Exhibition Preview

Edo Pop

During the Edo period (1615–1868), a time of prolonged peace in Japan, urban commoners, known as chōnin, became rich providing goods and services in the burgeoning cities. However, the strict stratification of Japanese society prevented chōnin from advancing socially. As a result, they pursued hedonistic pleasures and indulged in extravagant pastimes. By the mid-17th century, the chōnin were a dynamic cultural force.

Ukiyo-e refers to woodblock prints and paintings depicting the pleasures and pastimes of the chōnin. The term means pictures (e) of the floating (uki) world (yo). Coined by a 17th-century writer of popular fiction, Asai Ryoi, it is a play on words. A homonym written with a different character for uki had long been used in Buddhist texts to connote the miseries of life on earth.
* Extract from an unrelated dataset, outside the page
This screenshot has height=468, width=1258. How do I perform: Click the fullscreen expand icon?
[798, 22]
By changing the first character from “misery” to “floating,” Asai cleverly implied that life seemed not dire but pleasure-filled and dreamlike.
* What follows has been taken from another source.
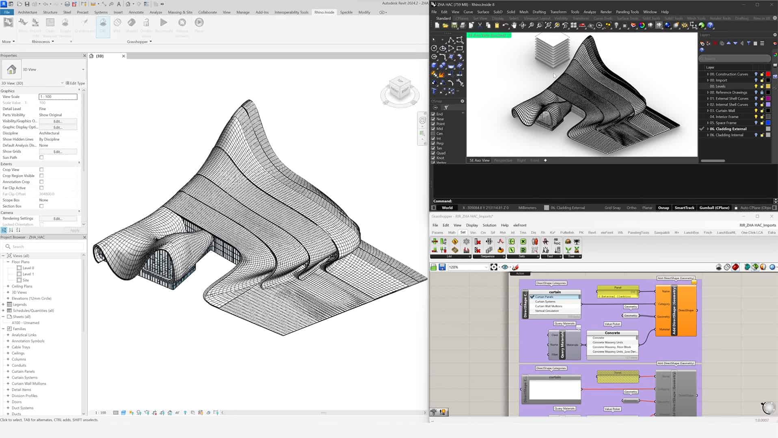Open the Transform menu in Rhino
Screen dimensions: 778x438
click(x=558, y=12)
Like Pop artists of the 1960s and 1970s in Britain and the United States, ukiyo-e artists found inspiration in contemporary urban life, fashion, and new consumer products. Free of the weighty symbolism and moralizing overtones of earlier imagery, ukiyo-e was a buoyant affirmation of modern life. With their fluid, descriptive outlines, novel vantage points, bold colors, and audacious compositions, these works were fresh and seductively hip. But like Pop art, ukiyo-e also reflected the disruptiveness of popular culture and the brash, transient, and controversial aspects of contemporary society.

This exhibition showcases two hundred superb woodblock prints from the permanent collection of the Minneapolis Institute of Arts. Mass-produced and relatively inexpensive when they were created, they reflect the tastes and diversions of the chōnin–from the courtesans of the licensed pleasure quarters and the dashing actors of the lowbrow Kabuki stage to simpler enjoyments like nature, seasonal celebrations, and travel. These images had a tremendous impact on Western artists beginning in the late 19th century and have provided continuing inspiration to Japanese artists as well. The second half of the exhibition features work by twelve contemporary artists that demonstrates the enduring influence of one of the world’s great artistic traditions.